Senator Phil Gramm famously called us a "nation of whiners" and he may be right. (Note, while I try to keep this blog about technology, the financial system seems to be so badly broken it is worthy of a comment or two.) I recently ran across a blog post on a financial site called "Our Timid Government Is Killing Us" by Michael Kao, CEO of Akanthos Capital Management. In it he complains about 4 things that the Government has not done to help resolve the financial crisis. I want to concentrate on one of there here. "Problem No. 2: Lehman's bankruptcy has severely eroded confidence between counterparties."
The problem is this. Over the last few weeks, financial institutions have become unwilling to trust one another and with good cause. The issue is Credit Default Swaps. This is a 60 Trillion dollar market (that is Trillion with a capital T) where financial institutions like banks and hedge funds (the parties) buy and sell insurance policies on bonds. The "This American Life" radio program and Podcast has very good and understandable explanation of the market and how it came to be.
There are two important things to understand about the credit default swap market. Firstly, it is completely unregulated. Senator Phil Gramm tacked a clause to keep the market unregulated to an appropriations bill in 2000 that was approved by 95 votes to 0 in the Senate. Secondly, the market is not transparent, that is the various parties to the market do not know what any other players position is. Note that these two features are the way the parties in the market wanted it. There has been great outcry about reducing financial regulations in the last few years.
Lack of transparency was not a problem until Lehman Brothers went bankrupt. They were a big player in the credit default swap market. Now all their credit default swap insurance policies are frozen by their bankruptcy. Anyone who sold a credit default swap policy and then laid off the bet by buying an equivalent credit default swap from Lehman Brothers is now on the hook to pay off the insurance policy on the bond without the compensation of being able to get Lehman Brothers to make good on their policy.

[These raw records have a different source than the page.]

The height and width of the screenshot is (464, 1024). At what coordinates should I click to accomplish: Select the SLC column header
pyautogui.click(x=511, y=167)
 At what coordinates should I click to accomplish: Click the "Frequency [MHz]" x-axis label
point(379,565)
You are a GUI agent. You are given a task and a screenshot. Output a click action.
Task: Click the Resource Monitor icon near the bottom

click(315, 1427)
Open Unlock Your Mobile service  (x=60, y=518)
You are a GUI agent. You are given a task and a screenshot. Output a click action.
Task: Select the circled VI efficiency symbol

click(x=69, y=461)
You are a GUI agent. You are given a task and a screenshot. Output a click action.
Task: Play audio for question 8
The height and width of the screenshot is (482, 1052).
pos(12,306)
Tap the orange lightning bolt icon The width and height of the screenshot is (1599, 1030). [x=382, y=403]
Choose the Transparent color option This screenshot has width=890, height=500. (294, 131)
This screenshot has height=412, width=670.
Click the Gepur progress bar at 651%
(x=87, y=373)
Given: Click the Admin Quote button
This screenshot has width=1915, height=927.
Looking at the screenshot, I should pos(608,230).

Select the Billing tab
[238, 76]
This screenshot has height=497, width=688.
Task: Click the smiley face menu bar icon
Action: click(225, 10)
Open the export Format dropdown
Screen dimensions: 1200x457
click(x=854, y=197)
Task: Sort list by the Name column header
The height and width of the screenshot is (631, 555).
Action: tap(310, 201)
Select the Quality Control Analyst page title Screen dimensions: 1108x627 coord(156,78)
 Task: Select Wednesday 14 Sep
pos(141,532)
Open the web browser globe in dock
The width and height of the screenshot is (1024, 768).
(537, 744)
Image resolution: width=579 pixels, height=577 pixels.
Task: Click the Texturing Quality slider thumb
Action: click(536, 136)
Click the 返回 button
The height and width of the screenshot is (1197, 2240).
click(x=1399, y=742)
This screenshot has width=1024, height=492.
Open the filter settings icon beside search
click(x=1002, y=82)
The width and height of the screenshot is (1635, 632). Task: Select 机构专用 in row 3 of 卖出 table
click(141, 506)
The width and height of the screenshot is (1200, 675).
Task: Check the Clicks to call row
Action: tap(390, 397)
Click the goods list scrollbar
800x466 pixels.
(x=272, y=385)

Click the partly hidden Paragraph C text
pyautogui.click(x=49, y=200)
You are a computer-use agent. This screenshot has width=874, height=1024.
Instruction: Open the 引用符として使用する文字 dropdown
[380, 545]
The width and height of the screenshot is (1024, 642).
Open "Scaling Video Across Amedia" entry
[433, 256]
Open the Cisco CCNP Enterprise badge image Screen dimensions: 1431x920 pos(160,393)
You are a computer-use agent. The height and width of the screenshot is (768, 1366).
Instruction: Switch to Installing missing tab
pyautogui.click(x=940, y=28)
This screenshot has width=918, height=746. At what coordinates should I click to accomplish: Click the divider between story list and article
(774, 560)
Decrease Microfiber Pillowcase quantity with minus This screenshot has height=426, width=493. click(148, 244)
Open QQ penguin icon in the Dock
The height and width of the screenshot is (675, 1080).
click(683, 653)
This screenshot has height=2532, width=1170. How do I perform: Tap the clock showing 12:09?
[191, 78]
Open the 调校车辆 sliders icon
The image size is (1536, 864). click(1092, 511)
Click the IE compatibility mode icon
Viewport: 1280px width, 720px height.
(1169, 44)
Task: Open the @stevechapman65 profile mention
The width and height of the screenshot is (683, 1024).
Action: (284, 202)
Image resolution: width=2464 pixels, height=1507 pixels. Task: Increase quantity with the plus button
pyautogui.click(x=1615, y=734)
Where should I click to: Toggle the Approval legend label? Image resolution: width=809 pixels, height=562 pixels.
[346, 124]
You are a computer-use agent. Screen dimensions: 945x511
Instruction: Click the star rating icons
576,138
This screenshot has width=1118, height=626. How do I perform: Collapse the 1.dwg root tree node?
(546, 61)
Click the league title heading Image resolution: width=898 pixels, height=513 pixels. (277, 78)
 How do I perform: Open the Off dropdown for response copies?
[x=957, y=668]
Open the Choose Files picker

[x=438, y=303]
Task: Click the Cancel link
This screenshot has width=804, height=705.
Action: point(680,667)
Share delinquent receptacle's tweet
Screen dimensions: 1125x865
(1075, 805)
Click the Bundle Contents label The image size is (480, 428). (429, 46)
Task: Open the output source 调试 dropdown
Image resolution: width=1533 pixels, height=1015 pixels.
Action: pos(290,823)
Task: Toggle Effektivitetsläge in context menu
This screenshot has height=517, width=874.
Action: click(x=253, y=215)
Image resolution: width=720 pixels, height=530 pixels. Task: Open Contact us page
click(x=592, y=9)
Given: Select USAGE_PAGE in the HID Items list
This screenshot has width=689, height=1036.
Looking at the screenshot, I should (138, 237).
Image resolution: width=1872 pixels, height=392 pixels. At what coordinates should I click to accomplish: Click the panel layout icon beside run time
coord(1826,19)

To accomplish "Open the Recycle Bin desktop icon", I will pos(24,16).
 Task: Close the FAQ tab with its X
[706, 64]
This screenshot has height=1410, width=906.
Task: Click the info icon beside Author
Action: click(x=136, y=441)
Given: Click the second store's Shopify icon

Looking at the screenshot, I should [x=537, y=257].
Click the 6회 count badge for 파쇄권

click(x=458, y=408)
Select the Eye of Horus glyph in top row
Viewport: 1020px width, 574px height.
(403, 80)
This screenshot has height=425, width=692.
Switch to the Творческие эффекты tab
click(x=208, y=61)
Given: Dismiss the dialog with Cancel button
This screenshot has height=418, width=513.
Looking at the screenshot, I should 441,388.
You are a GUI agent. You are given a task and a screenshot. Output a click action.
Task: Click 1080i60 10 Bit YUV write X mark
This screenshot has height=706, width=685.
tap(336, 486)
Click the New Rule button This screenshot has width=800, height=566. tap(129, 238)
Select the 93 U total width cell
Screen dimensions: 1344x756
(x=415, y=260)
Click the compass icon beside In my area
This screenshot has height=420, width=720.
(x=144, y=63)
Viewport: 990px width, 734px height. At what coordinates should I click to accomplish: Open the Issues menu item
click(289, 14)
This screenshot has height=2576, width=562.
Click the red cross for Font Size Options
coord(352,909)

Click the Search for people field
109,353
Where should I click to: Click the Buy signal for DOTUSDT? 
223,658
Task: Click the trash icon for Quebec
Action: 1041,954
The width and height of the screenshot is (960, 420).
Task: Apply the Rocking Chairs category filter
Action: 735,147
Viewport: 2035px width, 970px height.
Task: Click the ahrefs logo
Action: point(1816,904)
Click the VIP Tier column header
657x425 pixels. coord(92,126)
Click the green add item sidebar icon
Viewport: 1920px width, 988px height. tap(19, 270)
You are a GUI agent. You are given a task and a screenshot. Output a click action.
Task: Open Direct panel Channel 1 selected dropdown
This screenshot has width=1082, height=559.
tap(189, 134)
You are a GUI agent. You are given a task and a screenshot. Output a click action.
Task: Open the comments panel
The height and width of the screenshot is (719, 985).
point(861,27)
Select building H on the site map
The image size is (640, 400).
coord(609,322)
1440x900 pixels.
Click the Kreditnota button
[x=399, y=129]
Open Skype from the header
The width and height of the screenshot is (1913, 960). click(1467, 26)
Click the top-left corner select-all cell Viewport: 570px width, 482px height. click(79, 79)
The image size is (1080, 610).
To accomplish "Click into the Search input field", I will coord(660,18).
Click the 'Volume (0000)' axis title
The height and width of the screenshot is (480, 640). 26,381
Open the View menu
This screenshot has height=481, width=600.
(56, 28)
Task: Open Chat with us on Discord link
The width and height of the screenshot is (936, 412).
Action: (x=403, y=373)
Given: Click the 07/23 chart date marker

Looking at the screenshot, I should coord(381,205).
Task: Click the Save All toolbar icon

The lack of transparency means that nobody knows for sure about anyone else in the market. That is that anyone could go bankrupt tomorrow because they have bought credit default swaps from a bankrupt company like Lehman Brothers and they cannot make good on their promise of a credit default swaps that they have sold. Already AIG has needed a huge injection of government money to stay afloat, and others may be suffering as well. But no one knows what positions anyone else holds. So everyone is conserving their cash not lending it out to anyone else so that they will not lose it if the other party goes bankrupt. Thus are the credit markets constipated.
A final problem is that, because the market is unregulated, there are no capital requirements to back up a bet. I can sell a credit default swap insurance policy based on my good name. I immediately get a large sum of money which I can register as a profit. It is only later that I have to worry about a problem with the bond that I have insured defaulting (what are the chances of that?) This is how the market got to be 60 Trillion dollars in size.
The underlying issue is this. There is a large risk in trading in unregulated markets. The risk is made larger if the market is not transparent, because if one of the parties to the market goes bust nobody knows what their position is worth. These risks were not recognized in the credit default swap market and policies were sold at far too low a price to recognize these risks. If the market were regulated, like other markets are, these risks would not be there and the market could deal with usual events like a bankruptcy of a player.
Finally there is a risk to the nation in allowing an unregulated market to balloon to the size that the credit default swap market has. Bankruptcies happen all the time. the fact that the bankruptcy of a player has caused the entire financial marketplace to go into a swoon is bad for the nation. The players in the credit default swap market asked for an unregulated market and they got what they asked for. Now the risk of having an unregulated market has shown itself and as Senator Gramm tells them they should deal with it and stop whining.
I am not an apologist, I am a technologist who is interested in how things work.